São Paulo (AUN - USP) - O mundo da física está em festa. O Grande Colisor de Hádrons (LHC), o maior acelerador de partículas do mundo, voltou a funcionar em 30 de março, realizando as colisões mais energéticas já vistas em laboratório. Além de reproduzir e permitir a análise, em miniatura, de condições similares às do Big Bang – a grande explosão que originou o universo – o LHC promete trazer para a sociedade a computação em grid (ou computação em grade ou grelha), tecnologia de processamento de dados tão inovadora quanto foi a internet décadas atrás.

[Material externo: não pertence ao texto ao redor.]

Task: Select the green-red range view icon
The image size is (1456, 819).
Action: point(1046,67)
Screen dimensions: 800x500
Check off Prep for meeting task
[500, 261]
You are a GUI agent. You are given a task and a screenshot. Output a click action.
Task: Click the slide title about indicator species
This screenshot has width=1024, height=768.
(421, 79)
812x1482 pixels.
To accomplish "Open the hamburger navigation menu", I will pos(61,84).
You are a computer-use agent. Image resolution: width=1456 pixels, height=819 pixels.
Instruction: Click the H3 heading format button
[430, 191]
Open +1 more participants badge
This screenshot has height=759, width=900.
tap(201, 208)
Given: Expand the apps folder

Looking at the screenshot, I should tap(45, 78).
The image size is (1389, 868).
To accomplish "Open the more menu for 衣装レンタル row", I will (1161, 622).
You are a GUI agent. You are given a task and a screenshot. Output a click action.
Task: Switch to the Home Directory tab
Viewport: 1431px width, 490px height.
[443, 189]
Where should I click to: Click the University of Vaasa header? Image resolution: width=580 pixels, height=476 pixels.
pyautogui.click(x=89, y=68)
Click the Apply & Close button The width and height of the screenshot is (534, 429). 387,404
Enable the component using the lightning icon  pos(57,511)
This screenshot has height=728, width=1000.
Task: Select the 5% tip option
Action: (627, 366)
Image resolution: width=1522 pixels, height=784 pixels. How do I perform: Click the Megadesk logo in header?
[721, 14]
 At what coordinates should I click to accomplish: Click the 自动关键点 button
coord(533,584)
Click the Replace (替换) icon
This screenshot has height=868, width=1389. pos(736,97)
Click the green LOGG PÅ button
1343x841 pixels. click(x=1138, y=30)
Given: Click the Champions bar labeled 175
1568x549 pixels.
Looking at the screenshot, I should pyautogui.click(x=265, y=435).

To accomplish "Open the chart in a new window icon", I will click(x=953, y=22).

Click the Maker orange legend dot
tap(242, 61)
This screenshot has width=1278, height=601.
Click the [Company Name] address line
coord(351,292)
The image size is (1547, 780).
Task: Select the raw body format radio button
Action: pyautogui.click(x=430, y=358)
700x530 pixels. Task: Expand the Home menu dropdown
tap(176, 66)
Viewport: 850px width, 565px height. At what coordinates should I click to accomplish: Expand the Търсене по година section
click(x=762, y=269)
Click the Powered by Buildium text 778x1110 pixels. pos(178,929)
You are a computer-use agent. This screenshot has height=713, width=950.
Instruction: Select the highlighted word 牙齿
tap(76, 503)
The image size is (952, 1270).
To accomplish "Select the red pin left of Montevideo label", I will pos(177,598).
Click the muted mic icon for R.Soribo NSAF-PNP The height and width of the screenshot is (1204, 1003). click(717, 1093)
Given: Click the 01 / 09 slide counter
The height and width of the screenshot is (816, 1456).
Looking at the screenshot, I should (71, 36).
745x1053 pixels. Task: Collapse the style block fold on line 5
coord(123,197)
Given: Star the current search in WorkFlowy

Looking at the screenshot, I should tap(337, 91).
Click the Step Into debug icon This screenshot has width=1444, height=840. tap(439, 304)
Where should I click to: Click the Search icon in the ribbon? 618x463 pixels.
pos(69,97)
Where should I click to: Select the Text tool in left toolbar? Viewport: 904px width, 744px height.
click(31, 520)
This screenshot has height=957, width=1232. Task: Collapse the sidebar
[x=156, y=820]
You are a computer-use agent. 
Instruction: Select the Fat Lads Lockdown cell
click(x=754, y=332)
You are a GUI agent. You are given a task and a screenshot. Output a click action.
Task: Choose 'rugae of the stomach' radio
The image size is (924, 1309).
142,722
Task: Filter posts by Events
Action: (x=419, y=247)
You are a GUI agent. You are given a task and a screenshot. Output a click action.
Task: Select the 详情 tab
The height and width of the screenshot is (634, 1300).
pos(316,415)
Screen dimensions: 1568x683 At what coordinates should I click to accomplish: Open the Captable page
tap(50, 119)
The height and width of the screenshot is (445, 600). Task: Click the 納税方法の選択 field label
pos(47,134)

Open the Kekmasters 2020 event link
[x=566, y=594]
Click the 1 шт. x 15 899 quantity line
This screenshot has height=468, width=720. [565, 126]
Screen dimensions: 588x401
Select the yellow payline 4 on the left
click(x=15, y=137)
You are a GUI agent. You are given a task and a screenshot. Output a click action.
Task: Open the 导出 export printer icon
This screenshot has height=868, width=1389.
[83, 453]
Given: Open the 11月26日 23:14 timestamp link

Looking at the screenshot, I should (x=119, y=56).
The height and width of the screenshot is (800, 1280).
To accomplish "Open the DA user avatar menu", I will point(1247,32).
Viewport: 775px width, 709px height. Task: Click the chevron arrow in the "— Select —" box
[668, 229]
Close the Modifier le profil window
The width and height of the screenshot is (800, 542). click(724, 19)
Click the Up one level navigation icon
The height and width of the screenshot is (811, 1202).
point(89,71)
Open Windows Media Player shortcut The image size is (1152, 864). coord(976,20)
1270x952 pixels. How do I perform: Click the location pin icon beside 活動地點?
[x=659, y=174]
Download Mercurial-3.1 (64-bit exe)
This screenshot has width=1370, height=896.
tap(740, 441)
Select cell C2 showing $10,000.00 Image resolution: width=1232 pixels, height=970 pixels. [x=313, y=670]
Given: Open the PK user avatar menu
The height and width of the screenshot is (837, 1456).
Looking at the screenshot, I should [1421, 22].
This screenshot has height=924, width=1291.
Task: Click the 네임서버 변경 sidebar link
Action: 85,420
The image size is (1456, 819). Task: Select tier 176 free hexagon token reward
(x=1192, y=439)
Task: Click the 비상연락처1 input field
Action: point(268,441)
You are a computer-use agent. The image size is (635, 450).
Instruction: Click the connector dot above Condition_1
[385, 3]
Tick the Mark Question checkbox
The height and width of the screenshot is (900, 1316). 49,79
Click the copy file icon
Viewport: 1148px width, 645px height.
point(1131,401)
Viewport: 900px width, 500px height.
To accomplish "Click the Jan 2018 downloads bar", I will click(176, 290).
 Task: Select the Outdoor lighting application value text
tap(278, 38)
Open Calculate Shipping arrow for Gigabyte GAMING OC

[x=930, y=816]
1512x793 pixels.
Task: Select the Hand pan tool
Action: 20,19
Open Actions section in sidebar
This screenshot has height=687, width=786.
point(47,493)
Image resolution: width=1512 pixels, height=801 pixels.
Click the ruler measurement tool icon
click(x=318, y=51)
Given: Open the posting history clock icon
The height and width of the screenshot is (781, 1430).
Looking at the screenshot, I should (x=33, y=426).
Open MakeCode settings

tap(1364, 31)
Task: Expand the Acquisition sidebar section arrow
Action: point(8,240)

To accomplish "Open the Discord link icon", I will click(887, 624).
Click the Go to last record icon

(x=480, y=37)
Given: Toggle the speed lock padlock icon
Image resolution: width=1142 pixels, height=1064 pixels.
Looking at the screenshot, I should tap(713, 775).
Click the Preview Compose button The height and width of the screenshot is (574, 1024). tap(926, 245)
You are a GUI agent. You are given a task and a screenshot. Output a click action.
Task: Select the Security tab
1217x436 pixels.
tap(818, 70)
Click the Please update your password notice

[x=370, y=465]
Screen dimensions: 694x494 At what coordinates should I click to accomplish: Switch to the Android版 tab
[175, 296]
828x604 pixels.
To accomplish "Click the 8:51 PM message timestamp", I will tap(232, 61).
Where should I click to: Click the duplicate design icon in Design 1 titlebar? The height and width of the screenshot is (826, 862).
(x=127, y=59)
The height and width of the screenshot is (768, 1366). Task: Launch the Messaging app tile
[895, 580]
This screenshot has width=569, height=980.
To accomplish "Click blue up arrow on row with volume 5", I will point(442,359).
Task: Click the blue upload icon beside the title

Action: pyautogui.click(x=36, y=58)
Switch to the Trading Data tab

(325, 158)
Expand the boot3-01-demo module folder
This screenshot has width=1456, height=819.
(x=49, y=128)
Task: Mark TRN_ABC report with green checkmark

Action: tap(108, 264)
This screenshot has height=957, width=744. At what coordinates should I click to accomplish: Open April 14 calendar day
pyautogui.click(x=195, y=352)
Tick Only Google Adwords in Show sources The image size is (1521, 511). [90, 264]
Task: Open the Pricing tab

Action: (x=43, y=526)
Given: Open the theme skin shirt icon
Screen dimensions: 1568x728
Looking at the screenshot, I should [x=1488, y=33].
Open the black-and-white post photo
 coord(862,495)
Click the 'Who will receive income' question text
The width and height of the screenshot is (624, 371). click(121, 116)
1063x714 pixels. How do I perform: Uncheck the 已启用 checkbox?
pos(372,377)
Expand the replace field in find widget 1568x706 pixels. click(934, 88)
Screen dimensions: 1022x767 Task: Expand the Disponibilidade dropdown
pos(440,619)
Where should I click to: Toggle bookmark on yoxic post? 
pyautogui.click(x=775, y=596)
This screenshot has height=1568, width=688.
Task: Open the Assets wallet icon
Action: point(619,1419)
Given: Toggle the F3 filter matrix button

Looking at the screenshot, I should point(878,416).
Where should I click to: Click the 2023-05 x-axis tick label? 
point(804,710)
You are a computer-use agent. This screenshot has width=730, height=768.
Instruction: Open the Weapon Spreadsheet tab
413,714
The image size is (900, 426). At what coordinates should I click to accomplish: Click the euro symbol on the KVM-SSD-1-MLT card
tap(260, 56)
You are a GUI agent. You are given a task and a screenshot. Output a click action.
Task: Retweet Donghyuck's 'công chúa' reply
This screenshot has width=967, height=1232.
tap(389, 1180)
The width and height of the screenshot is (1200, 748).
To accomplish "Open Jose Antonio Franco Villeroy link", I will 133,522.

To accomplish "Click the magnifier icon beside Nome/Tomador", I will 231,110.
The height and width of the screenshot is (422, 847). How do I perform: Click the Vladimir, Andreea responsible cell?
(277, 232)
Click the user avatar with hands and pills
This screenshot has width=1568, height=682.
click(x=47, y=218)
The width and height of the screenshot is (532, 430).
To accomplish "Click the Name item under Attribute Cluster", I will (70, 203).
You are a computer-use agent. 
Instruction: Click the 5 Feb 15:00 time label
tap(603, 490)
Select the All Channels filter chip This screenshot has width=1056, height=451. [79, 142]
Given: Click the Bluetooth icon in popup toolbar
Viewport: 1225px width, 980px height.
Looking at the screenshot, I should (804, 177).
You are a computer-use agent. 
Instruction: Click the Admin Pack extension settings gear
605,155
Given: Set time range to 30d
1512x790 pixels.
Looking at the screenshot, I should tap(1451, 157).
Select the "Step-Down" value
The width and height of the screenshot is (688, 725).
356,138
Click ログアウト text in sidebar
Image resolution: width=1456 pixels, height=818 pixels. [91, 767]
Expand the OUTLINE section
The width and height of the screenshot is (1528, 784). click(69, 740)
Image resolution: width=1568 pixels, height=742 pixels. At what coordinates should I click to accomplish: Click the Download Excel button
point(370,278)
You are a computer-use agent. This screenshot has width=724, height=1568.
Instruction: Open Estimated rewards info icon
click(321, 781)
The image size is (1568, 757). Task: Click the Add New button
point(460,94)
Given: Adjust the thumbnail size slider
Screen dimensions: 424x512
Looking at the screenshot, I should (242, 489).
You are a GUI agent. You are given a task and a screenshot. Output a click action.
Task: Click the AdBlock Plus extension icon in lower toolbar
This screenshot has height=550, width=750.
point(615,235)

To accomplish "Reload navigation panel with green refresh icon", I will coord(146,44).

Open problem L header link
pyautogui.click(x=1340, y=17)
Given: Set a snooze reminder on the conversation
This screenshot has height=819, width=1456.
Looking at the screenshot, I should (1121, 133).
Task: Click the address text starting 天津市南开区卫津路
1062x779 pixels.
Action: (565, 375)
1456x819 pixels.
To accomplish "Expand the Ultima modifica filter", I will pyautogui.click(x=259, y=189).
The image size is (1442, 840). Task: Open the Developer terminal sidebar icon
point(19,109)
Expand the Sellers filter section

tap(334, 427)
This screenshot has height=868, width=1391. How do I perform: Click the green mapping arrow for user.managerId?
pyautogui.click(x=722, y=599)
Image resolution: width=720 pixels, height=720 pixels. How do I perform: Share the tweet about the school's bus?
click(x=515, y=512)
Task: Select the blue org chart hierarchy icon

O LHC produz uma grande quantidade de dados, incapaz de ser processada em um computador, um laboratório ou mesmo em uma universidade. Se gravados, esses dados renderiam 100 mil DVD's por ano, ou encheriam em poucos segundos o HD de um computador comum. A solução para o processamento é juntar recursos de computação do mundo inteiro, distribuindo os dados, seu processamento e análise em unidades de colaboração espalhadas pelos sete cantos do globo, formando um verdadeiro hiper-computador.
“Eu entro no meu computador aqui em São Paulo, acesso a informação que quero analisar, e cada parte dessa informação é processada em um lugar: Estados Unidos, Japão, Europa. Depois essas partes processadas se unem e eu recebo a resposta. Essa tecnologia de fazer os computadores conversarem no mundo inteiro para analisar dados é algo bastante novo e que terá um impacto grande para a sociedade”, diz Alexandre Suaide, professor do Departamento de Física Nuclear do Instituto de Física (IF) da USP, e membro da equipe colaboradora do LHC no Brasil. A tecnologia do grid de computação, quando disponível para além dos laboratórios, poderá fazer previsões climáticas e simulações de grandes mudanças atmosféricas – previsões essas que não podem ser feitas hoje em um computador comum.
“É como uma grade enorme, com pontos desses computadores espalhados pelo mundo inteiro. Fazemos a analogia de que o grid é para o processamento de dados o que a internet é para a informação. Internet é informação espalhada pelo mundo inteiro, acessível de qualquer parte. Grid é processamento de dados espalhado e acessível pelo mundo”, explica Marcelo Munhoz, também do Departamento de Física Nuclear do IF e membro colaborador do LHC. Ele lembra que a internet foi criada dentro da Organização Europeia para a Investigação Nuclear (CERN) – onde hoje existe o LHC – simplesmente para facilitar a comunicação interna entre os físicos.
Leandro de Paula, colaborador do LHC pela equipe da Universidade Federal do Rio de Janeiro (UFRJ), porém, empolga-se é com o colisor. «A tecnologia pode ser importante para a sociedade, mas os físicos gostam mesmo é de ver as partículas colidirem!»
Destruir para entender
Os pesquisadores buscam o entendimento de constituintes gerais da matéria – e como melhor entender alguma coisa se não quebrando-a em pedacinhos para analisá-los? É isso que faz um acelerador de partículas, ao colidir prótons e analisar as trajetórias das partículas criadas nessas colisões. O tubo de uma televisão tradicional é um acelerador de partículas – o diferencial do LHC é que ele quer medidas mais precisas e colisões em energias muito altas, para analisar casos raros.
Podendo ser considerado a maior máquina do mundo, o acelerador tem 27Km de extensão, utiliza filamentos para condução de energia que poderiam percorrer dez vezes a distância entre a Terra e o Sol, produz o maior vácuo da Terra e ao mesmo tempo as temperaturas mais baixas e mais altas do Universo: de -270,5ºC, no seu interior, a 10¹6 ºC, ou 1 milhão de vezes a temperatura do centro do Sol, no momento da colisão. A equipe que analisa os dados conta com 10 mil pessoas, espalhadas em equipes colaboradoras em todos os continentes – são 100 brasileiros, sendo cinco professores e cerca de 30 alunos de graduação e pós-graduação da USP.
Financiamento
O custo de construção desta grande máquina foi de US$ 11 bilhões, obtidos a partir de um empréstimo bancário. Agora, a organização recebe doações de países interessados para quitar a dívida.
“Empresas em geral não querem investir – é uma 'grande besteira' na visão delas, pois os resultados práticos não virão nem para o mês nem para o ano que vem. No início do século XIX, quando começaram a pesquisar radiação, aquilo também parecia uma grande besteira, mas sem isso, hoje não teríamos o raio-X. É preciso que os governos invistam na pesquisa, porque a iniciativa privada não vai investir”, declara Suaide.